Overview

Apex Putter system integrates a Franka Emika Panda arm to play mini-golf. The goal is to have the robot sense a golf ball and hole, plan a putt, and execute it precisely. What a human child can do by “eyeballing” a putt requires precision control of position and timing in a robot. The project turns a simple game into a challenging control problem requiring integrated sensing (camera-based vision) and trajectory planning.
System Architechture

Motion-Planning
The Motion subsystem computes the necessary trajectory for the arm to hit the ball toward the hole. Its main steps are:
Target Vector Calculation:
From the detected ball and hole positions (both expressed in the robot’s base frame via TF), the code computes a target vector – typically the straight-line direction the putter should move. This vector represents the desired direction of the putt.

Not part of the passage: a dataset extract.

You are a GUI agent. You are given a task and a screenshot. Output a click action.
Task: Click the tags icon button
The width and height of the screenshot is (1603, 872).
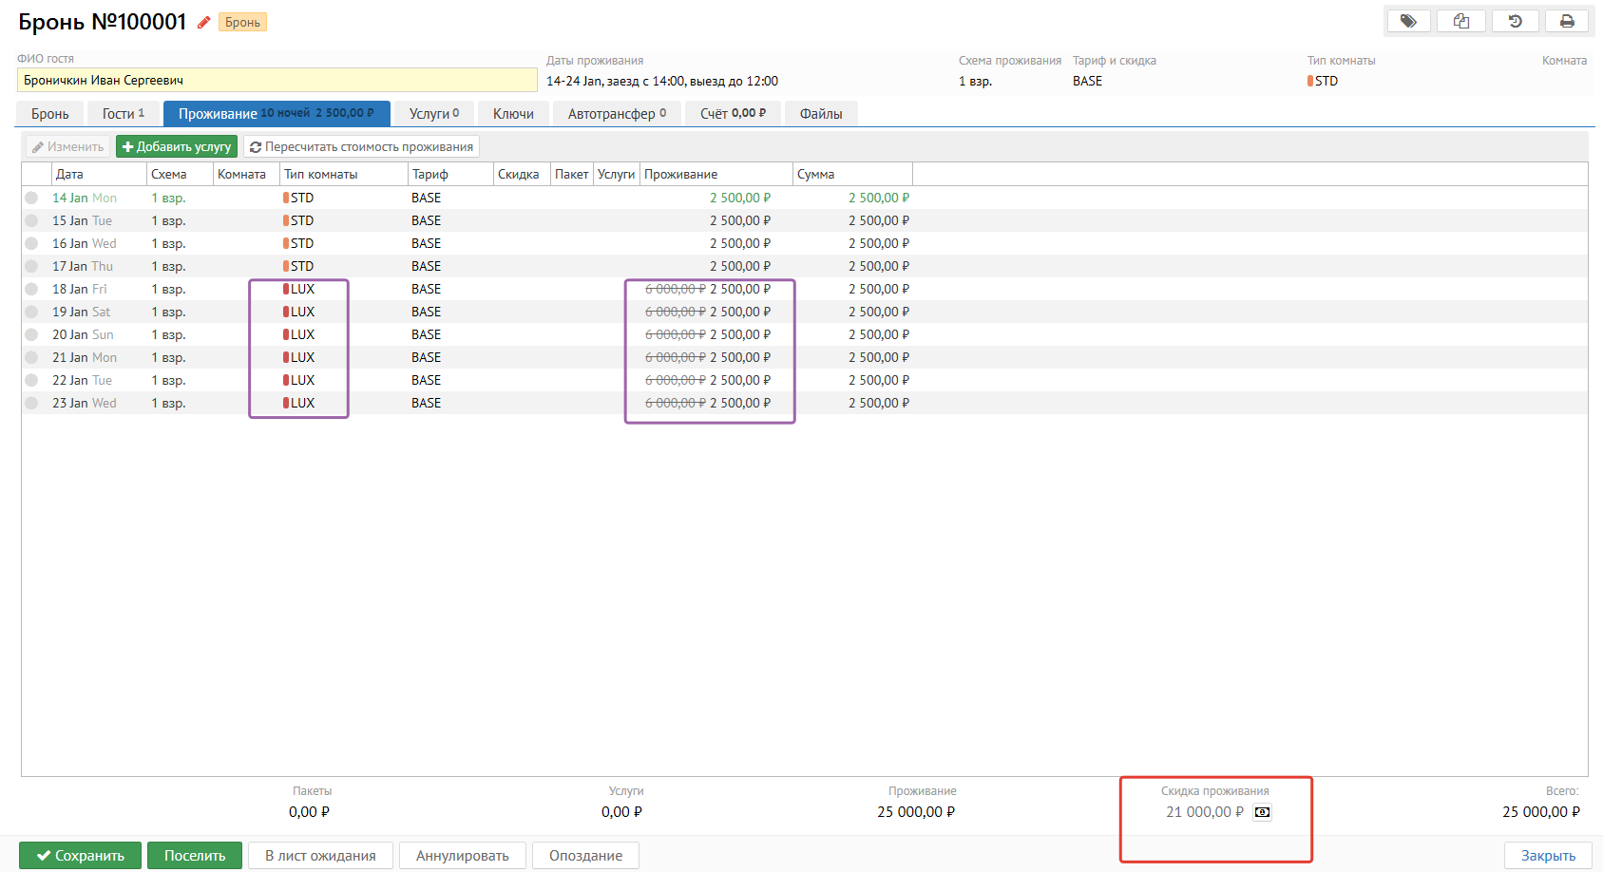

Pose Calculation with Compensation:
Using the target direction, the system calculates a desired end-effector pose for the putter. This includes orienting the putter “face” toward the ball-hole line (putter-face compensation) and applying any mechanical offsets (e.g. to account for the putter’s geometry).
MoveIt Planning:
The final pose is fed into MoveIt as a goal. MoveIt computes a collision-free joint-space trajectory for the entire arm from its current configuration to the target pose. The Franka’s moveit config (loaded in the launch file) specifies joint limits and allowed collisions. Once a plan is found, the node invokes a planning callback to execute it on the robot. The planning generally produces a smooth trajectory that brings the putter down onto the ball and then follows through.
Trajectory Planning
The trajectory generation works in two parts:
1. Joint-Space trajectory:
During setup while moving the arm from its home position to a pre-strike pose, the robot uses joint-space planning. This means that:
- The planner computes a trajectory in terms of the robot’s joint angles (q₁ to q₇ for the Franka).

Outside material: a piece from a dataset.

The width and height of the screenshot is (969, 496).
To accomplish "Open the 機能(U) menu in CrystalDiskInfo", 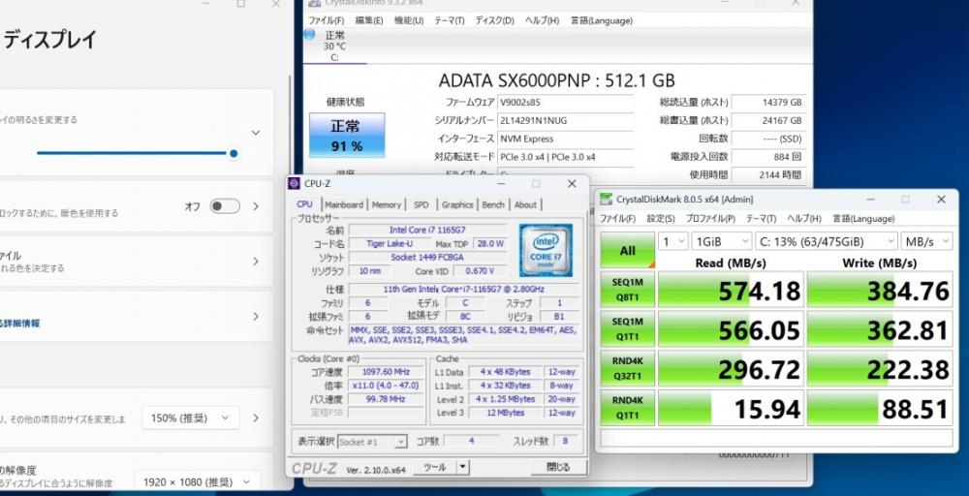I will (408, 20).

- The end-effector’s trajectory can be non-linear in Cartesian (3D) space as the path is optimised for feasibility, joint-limits and smoothness.
- But the robot safely reaches its desired configuration accurately.

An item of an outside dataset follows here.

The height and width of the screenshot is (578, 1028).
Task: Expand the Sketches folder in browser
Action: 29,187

- This method is robust, avoids singularities, and is faster to compute.
- Also used for resetting the putts.
2. Cartesian trajectory:
When executing the actual putting stroke, the system uses a Cartesian trajectory. This ensures the end-effector (the putter head) moves in a precise, straight-line motion in 3D space.
- The trajectory is defined in Cartesian coordinates (x, y, z + orientation).
- MoveIt computes waypoints along this straight-line path and solves inverse kinematics at each step.
- The waypoints lie along the intended ball-hole vector.
- The result is a controlled forward stroke with minimal deviation, ideal for striking the golf ball towards hole.
This combination of joint-space and Cartesian planning enables the system to balance general repositioning flexibility with precise task execution.
Vision
Detection(YOLO)
A YOLOv8-based object detector locates the golf ball and hole in the camera image, in camera frame. It was then trained on a custom dataset emulating the same environment conditions to improve prediction accuracy. And OpenCV was used to process the raw RealSense image frames.
AprilTag Localization
April Tag mounted at the base of franka, is used for calculating the robot base transformation with respect to the camera.
TF Broadcasting
The ball and hole locations, tag poses and camera-to-base transform are published via ROS2 TF frames. Once the base tag’s transform is known, the vision node continuously broadcasts a TF transform so that the ball’s position can be converted into the robot’s base frame. This TF-based setup keeps all parts of the system in sync with a common coordinate frame.
Vision-Pipeline
- YOLO detects ball in 2D image → get center pixel (u, v)
- Use depth image + camera intrinsics → get 3D point in camera frame
- Adjust for ball radius → get contact point on the ground
- Use camera-to-robot transform → get ball position in robot base frame
Robot-State
The Franka’s behavior is organized as a simple state machine controlled by ROS2 services. These states are invoked in sequence by the user (as mentioned in the README), effectively forming a simple state transition: Home → Ready → Putt. Each transition is implemented as a service callback in the motion controller node. The use of explicit services ensures modularity, and are coulped in the demo launches.
Integration and Synchronization
Vision and Motion Planning are integrated via ROS2 TF transforms and service-based synchronization. The vision node continuously detects and publishes the ball and target poses in the robot frame, and broadcasts TF transforms. The motion control node queries the latest ball and hole positions using the TF buffer before planning. This ensures that motion planning always uses up-to-date, real-world geometry. Synchronization is handled through a state-based service architecture. The Motion Control Node maintains a state variable (“HOMING”, “READY”, “PUTT”) that changes in response to ROS2 service calls. Each callback executes logic only if the system is in the correct prior state. This ensures the robot never plans or moves without valid, synchronized vision data. Vision and motion remain modular but tightly coupled through shared TF frames and state-driven service logic.
Awknowledgements
I would like to thank Prof. Matthew Elwin and the other authors.